#### [Selected text]
***

Based on the proposed cognitive model of the MSA task and the reviewed literature, we formulated four hypotheses for the calibration phase:

1.
Decreasing the target-to-mixture level ratio will make it more difficult for listeners to accurately identify and separate the target sound from the mixture, resulting in lower accuracy.
2.
The listener's ability to detect the target instrument within the mixture will decrease as the number of musical instruments in the excerpt increases.
3.
There will be differences in detection accuracies for various target instruments. Although the literature provides limited guidance on the direction of these differences, we expect that lead vocals will be the easiest and bass the most difficult to detect, as indicated by Bürgel et al. (2021).
4.
An increase in stereo width (induced by inter-aural level differences) will make it easier for listeners to localise and segregate the target sound within the mixture, leading to improved accuracy.

By examining these factors (i.e., LEVEL, TARGET, NUM, ILD), the calibration phase aims to optimise the MSA test items for effectively assessing individual differences in auditory scene analysis abilities in a musical context (irrespective of prior musical experience and hearing impairments). In addition to the online calibration phase, we conducted a validation experiment (experiment 3) in a laboratory context to verify results under controlled conditions. This enabled us to assess the consistency of the MSA test through test–retest reliability analysis and to compare individuals' scene analysis abilities with those in a range of other psychoacoustic and music listening tests.

Experiment 1: Calibration phase—Part 1

Methods

Test battery

Musical Scene Analysis Test (MSA)

***

#### [Source material]
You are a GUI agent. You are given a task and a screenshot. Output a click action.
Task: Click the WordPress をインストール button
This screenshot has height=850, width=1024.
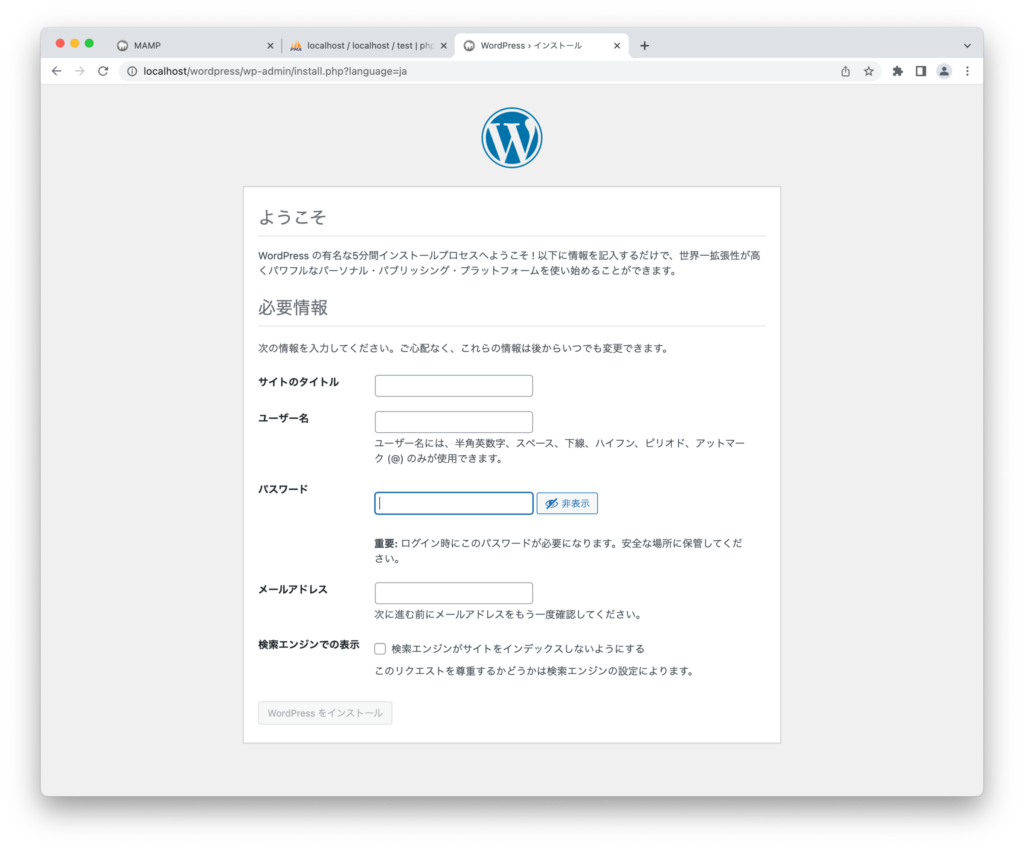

***

#### [Exercise prompt]
Resume the Musical Scene Analysis study text after its final heading, "Musical Scene Analysis Test (MSA)", by writing the section that belongs under it.

#### [Exercise result]
The MSA is a ‘yes–no’ test that reflects a two-alternative-forced-choice (2-AFC) testing paradigm. The MSA assesses participants’ ASA abilities in realistic musical scenarios by asking participants to detect a single target instrument (or lead vocals) in a mixture of instruments. Each trial consisted of a two-second audio excerpt of a single instrument or voice (the target), followed by a one-second silence, and a two-second excerpt with multiple instruments (the mixture). Participants were then asked to decide whether the target was part of the mixture or not (see Fig. 1 for a schematic illustration).

All excerpts were drawn from an open-source music database (MedleyDB, Bittner et al., 2014, 2016), which consists of real-world multitrack music recordings representing a wide range of musical genres (e.g., pop, rock, world/folk, fusion, jazz, rap, classical). Prior to the extraction, a professional musician with a background in music production meticulously adjusted and post-processed each mix to improve overall audio quality. This process involved refining the balance among individual instruments, fine-tuning volume levels, and minimising signal leakage. The excerpts were generated using the programming environment MATLAB (MathWorks Inc, 2020). In order to identify a set of suitable candidate tracks, the sound levels of each individual instrument within each song were analysed and calculated based on the root-mean-square average over 500 ms time windows for the full duration of the song. If one instrument in the target category and two to six additional instruments had sound levels above − 20 dB relative to the instrument’s maximum sound level in the song, the song qualified as a candidate base track. By setting a minimum sound level threshold of − 20 dB relative to the instrument's maximum sound level in the song, we aim to include only those songs where all chosen instruments are clearly audible.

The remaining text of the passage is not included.